Melanoma margins (NICE NG14)

Stage 0 (in situ) — at least 0.5 cm peripheral margin; consider staged excision / Mohs with immunostains or a wider clinical margin for lentigo maligna, head-and-neck disease or large ill-defined lesions.
Stage I — 1 cm clinical margin. This includes pT1 disease and pT2a disease (1.01–2.0 mm without ulceration).
Stage II — 2 cm clinical margin. This includes pT2b disease (1.01–2.0 mm with ulceration), pT3 and pT4 disease; 1 cm is reserved for situations where a 2 cm margin would cause unacceptable disfigurement or morbidity.
Margins are measured clinically from the visible lesion or biopsy scar, perpendicular to the skin, and confirmed histologically. Deep margin to underlying fascia (not through it) for invasive disease.

cSCC margins (BAD 2020)

Low-risk cSCC — 4 mm peripheral margin.
High-risk cSCC — 6 mm peripheral margin.
Very high-risk cSCC (BWH T2b/T3, recurrent, immunosuppressed) — consider 10 mm or Mohs micrographic surgery.
Deep margin to subcutis ± fascia depending on tumour depth and anatomic site.

Low-risk BCC (well-defined nodular/superficial, < 2 cm, low-risk site) — 4 mm peripheral margin.
High-risk BCC (morphoeic / infiltrative / micronodular subtype, recurrent, immunosuppressed, H-zone, > 2 cm) — 5 mm minimum; Mohs micrographic surgery preferred where access exists.
Deep margin to subcutis.

Photograph the lesion / scar at consent and at planning.
Mark the visible lesion / scar and the planned margin with a surgical pen with the patient sitting up; check tension and orientation; redraw with the patient supine if needed.
Plan the closure before incision (primary, advancement, transposition, rotation, graft) — see Reconstruction atlas.
Local anaesthesia with 1% lidocaine + adrenaline (avoid adrenaline on digits and end-organs).
Anti-coagulation, aspirin and clopidogrel — discuss patient-specific risk; most skin excisions can continue antiplatelets without significant bleeding risk.
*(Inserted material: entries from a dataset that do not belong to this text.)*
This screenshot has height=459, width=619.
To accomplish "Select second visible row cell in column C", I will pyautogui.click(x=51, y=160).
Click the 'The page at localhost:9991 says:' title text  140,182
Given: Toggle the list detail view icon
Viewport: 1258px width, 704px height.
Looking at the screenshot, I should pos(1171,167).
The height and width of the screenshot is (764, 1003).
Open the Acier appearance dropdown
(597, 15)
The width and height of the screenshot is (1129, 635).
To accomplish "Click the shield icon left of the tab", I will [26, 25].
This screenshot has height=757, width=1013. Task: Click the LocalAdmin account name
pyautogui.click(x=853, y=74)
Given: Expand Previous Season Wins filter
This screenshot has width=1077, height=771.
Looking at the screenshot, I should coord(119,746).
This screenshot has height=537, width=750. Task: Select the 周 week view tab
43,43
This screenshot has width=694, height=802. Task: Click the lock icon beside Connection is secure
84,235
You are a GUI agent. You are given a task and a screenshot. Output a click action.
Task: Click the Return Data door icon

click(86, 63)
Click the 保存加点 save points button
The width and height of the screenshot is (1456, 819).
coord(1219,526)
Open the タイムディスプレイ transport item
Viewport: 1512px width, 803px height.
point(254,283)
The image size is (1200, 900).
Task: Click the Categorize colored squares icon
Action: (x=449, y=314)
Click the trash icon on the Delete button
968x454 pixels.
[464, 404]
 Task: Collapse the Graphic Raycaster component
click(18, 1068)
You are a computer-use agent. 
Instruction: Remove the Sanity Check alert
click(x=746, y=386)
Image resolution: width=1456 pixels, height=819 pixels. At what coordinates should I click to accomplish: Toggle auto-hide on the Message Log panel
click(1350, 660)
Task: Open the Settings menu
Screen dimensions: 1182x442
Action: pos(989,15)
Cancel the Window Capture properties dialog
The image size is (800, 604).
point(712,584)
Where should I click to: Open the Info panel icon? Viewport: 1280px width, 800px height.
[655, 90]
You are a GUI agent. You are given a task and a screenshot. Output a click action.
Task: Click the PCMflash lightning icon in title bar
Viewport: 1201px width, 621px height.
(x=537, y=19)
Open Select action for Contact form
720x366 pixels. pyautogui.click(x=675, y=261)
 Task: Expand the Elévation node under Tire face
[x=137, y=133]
Sharp dermal-edge incision perpendicular to the skin surface — bevelled cuts compromise margin assessment.
Deep plane chosen by tumour type and anatomy — fascia is generally safe but not always necessary for thin lesions; for melanoma the deep margin is the fascia of the muscle below, included only if invaded.
Haemostasis with bipolar or fine cautery; avoid charring the specimen edge.
Orient the specimen with a suture marker only where re-excision of a single involved margin is plausible (e.g. on the face where margin sparing matters) — over-orientation makes pathology harder.
Closure under no tension — undermining and layered closure according to site, depth and tension.

Specimen sent in 10% formalin labelled with patient identifiers, site, orientation if marked, and the tumour type / clinical question.
Histopathology reports peripheral and deep margin clearance in millimetres and records subtype, depth, ulceration, mitotic rate, lymphovascular invasion and perineural invasion as relevant.
Incomplete or close margins — MDT discussion; options include re-excision, Mohs (for non-melanoma), adjuvant radiotherapy and active surveillance.
Re-excise via the original scar to preserve cosmesis and avoid creating new margin disturbance.